[Records to process — start]

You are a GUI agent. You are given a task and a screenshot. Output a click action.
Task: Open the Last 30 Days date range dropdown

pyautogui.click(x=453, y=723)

[Records to process — finish]
[Records to process — start]

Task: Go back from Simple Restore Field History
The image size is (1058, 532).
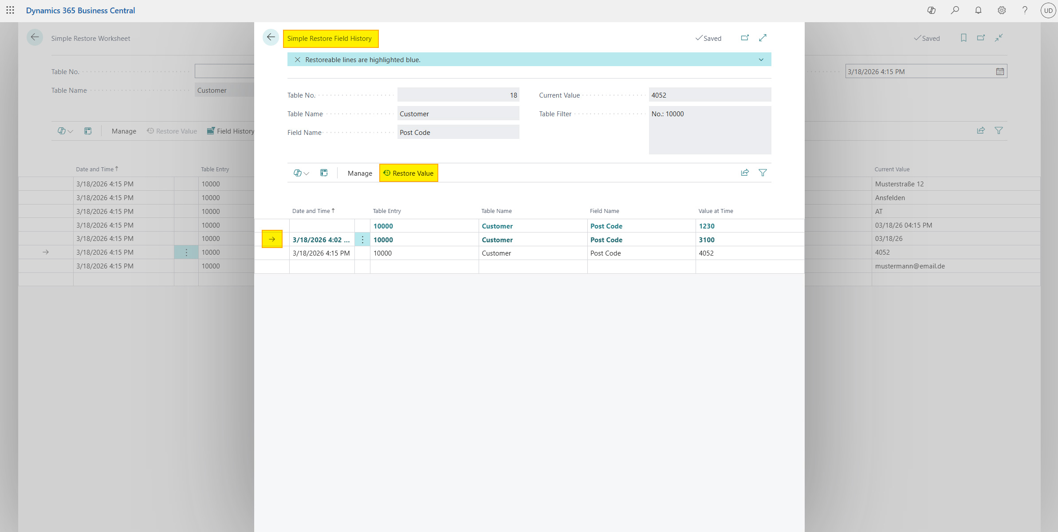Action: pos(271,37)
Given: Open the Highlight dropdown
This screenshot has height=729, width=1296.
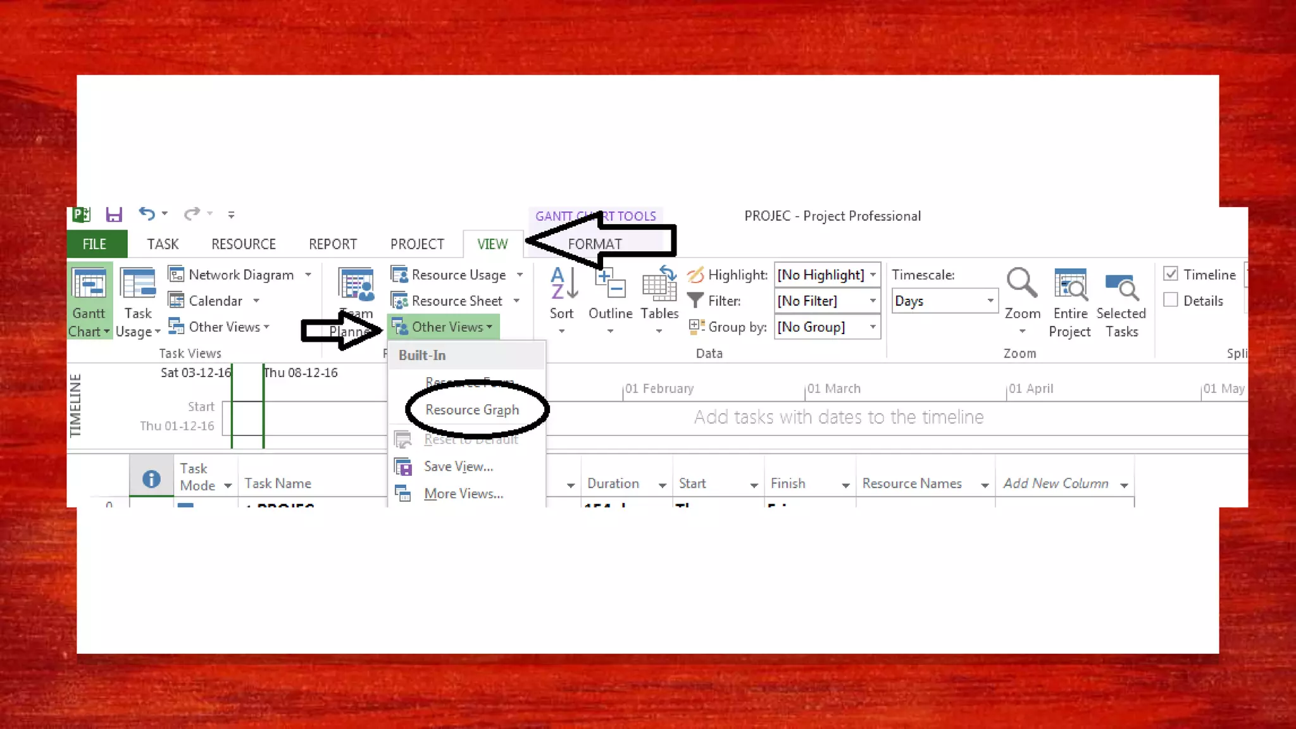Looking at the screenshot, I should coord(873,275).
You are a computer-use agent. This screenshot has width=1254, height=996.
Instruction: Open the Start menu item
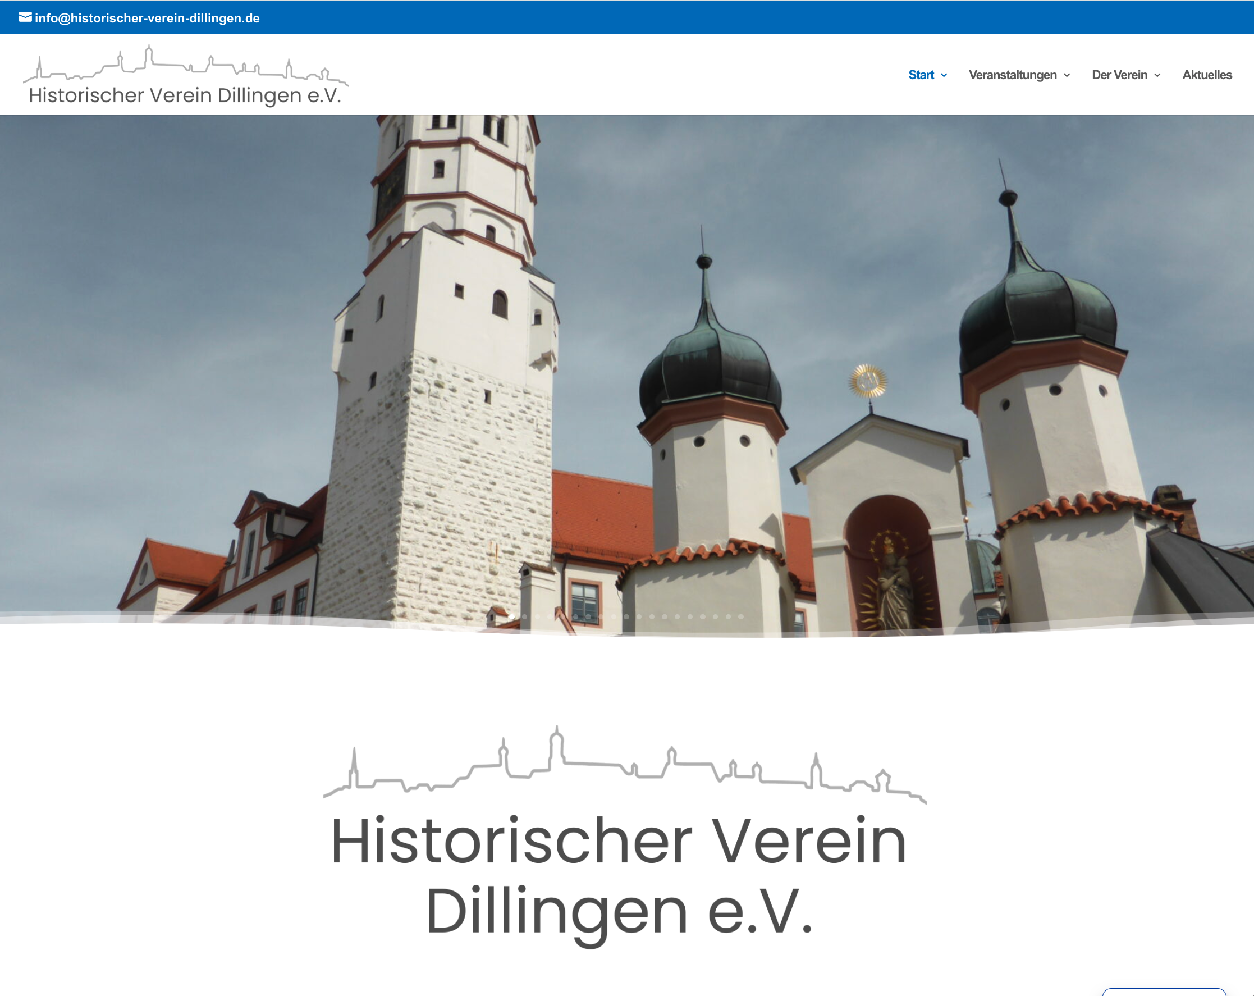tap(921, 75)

[Records to process — finish]

### Problem to solve:
Tally up the lines above containing "agent"; the number is the full answer.

### Solution for this exercise:
2